Kapımın tıklanması ile uzun süredir yumduğum gözlerimi araladım. Ah! Bu arada tabiki de kırılmamıştı. Benim güçlü Vennie'm -kapım- fazla dayanıklıydı, sonuçta kaç yıldır Sehun'un onu kapatmasına dayanabiliyordu.
"Uyanma vakti!" Yeni korumam neşeyle bağırdığı zaman gözlerimi devirdim. Buradaki herkes neden olması gerektiğinin tam tersiydi. Koruma dendiği zaman gözümün önüne gelen görüntü sert ve oldukça ciddi bir tipti...
Dolabıma doğru ilerlerken, göz ucuyla kapıdaki korumama baktım.
"Yatağımı toplar mısın?"
Ses çıkartmayınca gülümsedim, sanırım bu sessizlik kabul ettiğinin göstergesiydi. Her korumam değiştiğinde bunu soruyordum. Hepsinin cevabı ise çoğunlukla olumsuz oluyordu tabi bu yeni korumam onların arasında bir istisnaydı. Giyeceğim kıyafetleri seçip üzerime tuttum, bunlar ile Sehun'u etkileyebilir miydim?
"Bunlar yakıştı mı?"
Arkamı dönerek korumama soru yönelttiğimde orada olmadığını fark ettim. Sanırım sessizliği olumlu bir anlamda kullanmıyordu. Omuz silkerek seçtiğim kıyafetleri seçerken gülümsedim. Ben borçlanmayı sevmezdim, kristalin fiyatını ödemeliydim öyle değil mi?
Sehun'un odasına gitmenin verdiği heyecanla seke seke odadan çıktım ve hızlı adımlarla kapısının önünde durdum. Kapı kolunu indirmek için elimi kaldırdığım sıra bir şey bileğimi kavrayarak beni kolaylıkla kendine çekti.
"Yine mi sen?"
"Tanrım Luhan!" Uzun beden beni kendine daha çok çekerek sıkıca sarıldığında benim ellerim onun aksine bedenimin yanında duruyordu.
"Bebeğim, seni çok özledim. Dün geldiğimde çalışmadığını söylediler, bugün ise tatil günün olduğunu söylediler."
"Öyle miymiş?" Şaşkınlıkla tek kaşımı kaldırdım, tatil günüm vardı ve benim haberim yoktu.
"Lu..."
Uzun bedenin dudaklarından şehvetle kaçan ses yüzünden kendime geldim ve belimdeki elleri ittirmeyi denedim.
"Kurallar var, böyle yapmamalısın."
Uyarımı umursamadan beni daha yakınına çekti.
"Seni çok özledim diyorum."
Dudaklarıma sürtünen, kuru dudakları hissettiğimde gözlerimi yumdum.

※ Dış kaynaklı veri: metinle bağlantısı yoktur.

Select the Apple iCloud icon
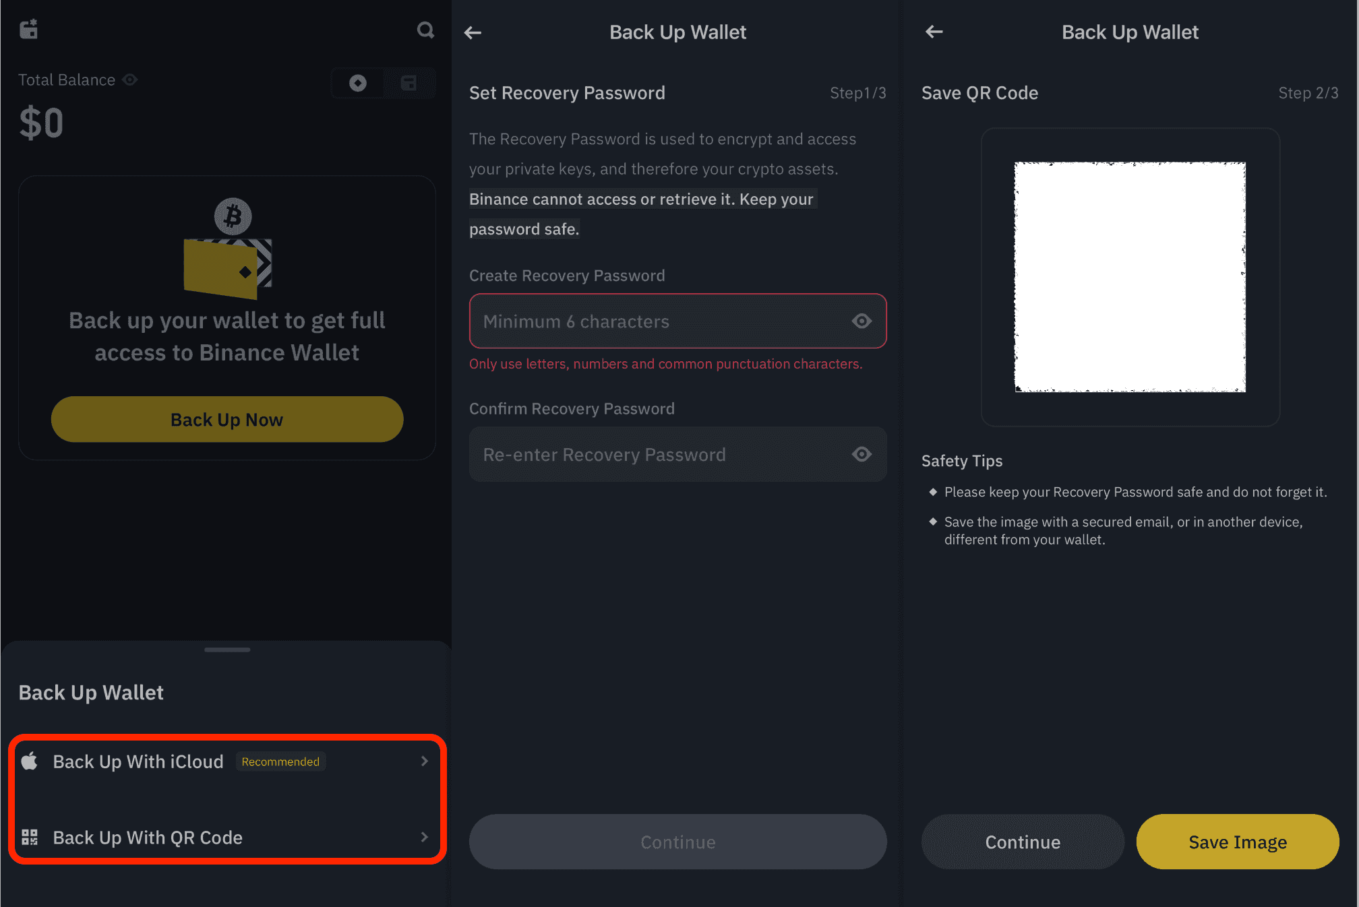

Belime narince bıraktığı dokunuşlarla, iyice mayışırken belime doladığı kolu ile kolayca bedenimi kendine çekti.
Beni Sehun'un kapısına yaslayıp, alt dudağımı kendi dudakları arasına alıp emerken istemsizce mırıldandım. Karşımdaki herifi düşünmek yerine onu Sehun gibi düşünmem normal miydi?
Ellerimi uzun boylu adamın yapılı kollarına koyarak hafifçe okşadığımda, arkamda bir boşluk hissetmiştim. Bir el tarafından çekiştirildiğimde Sehun olarak hayal ettiğim adamın kolları arasından ayrılmak zorunda kalmıştım.

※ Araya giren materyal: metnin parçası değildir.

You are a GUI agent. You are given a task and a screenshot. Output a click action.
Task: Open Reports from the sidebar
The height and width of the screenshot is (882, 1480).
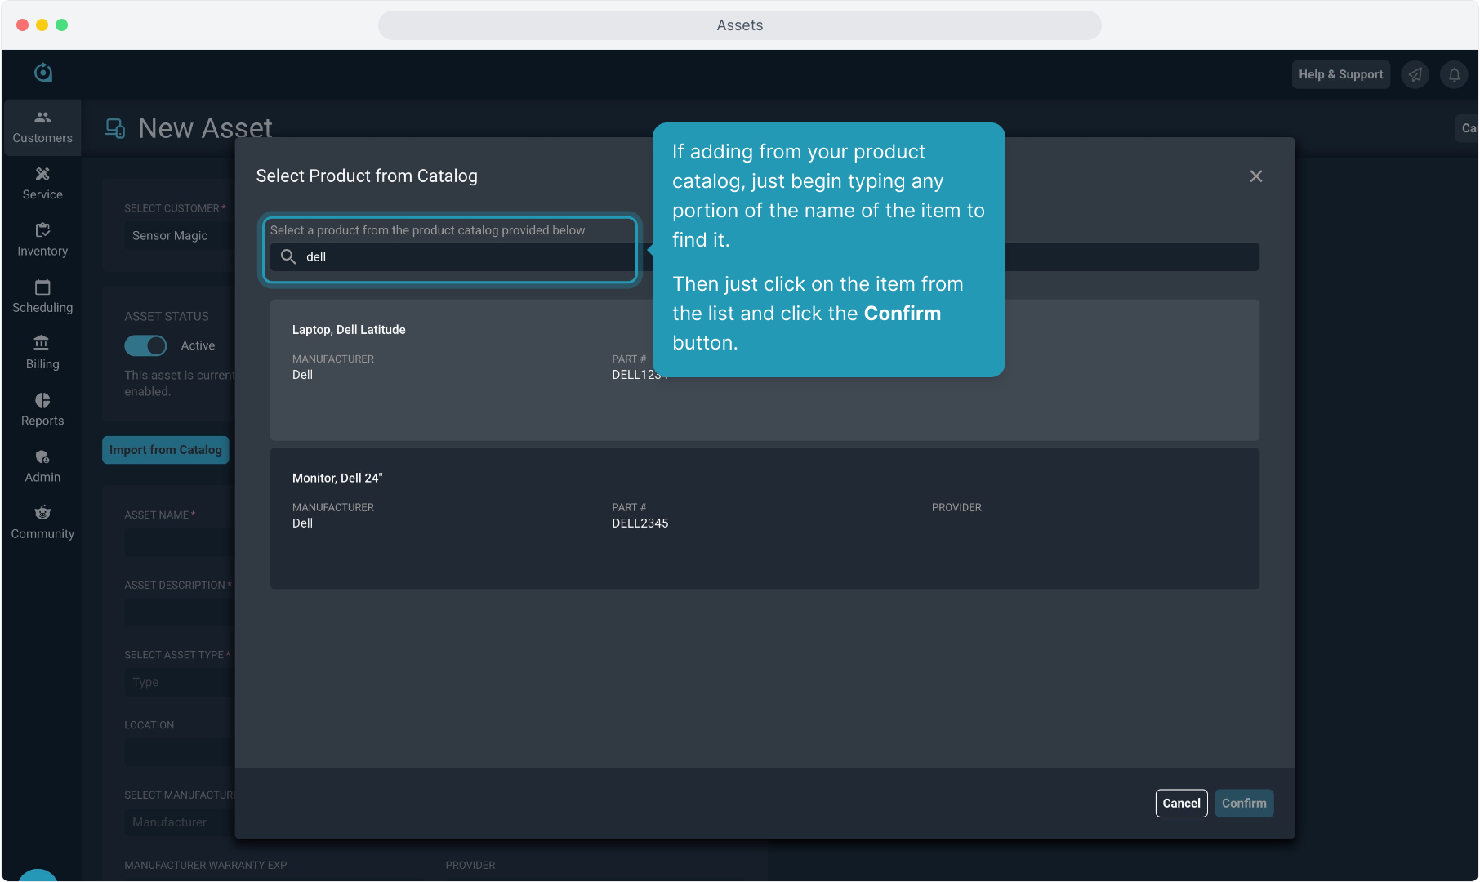[42, 409]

Gözlerimi bileğimi sıkıca tutan ele ardından da sahibine taşıdım. Sehun!
Hayal ettiğim bir Sehun'dan çok gerçeği daha ilgi çekici geliyordu. Kollarımı heyecanla Sehun'un beline dolayıp karşıdaki adamı işaret ettim.
"Sehunnie! Bu beni izinsiz öptü." Dudaklarımı büzerek küçük bir çocuk gibi karşımdakini ispiyonlarken bu Sehun'un üzerinde küçük bir etki bile bırakmamış,aksine kaşlarını çatmasına sebep olmuştu
"İzinsiz ha? Gayet istekli gözüküyordun. Kuralları unuttun mu?"
"Her neyse ben yarın yine gelirim bebeğim."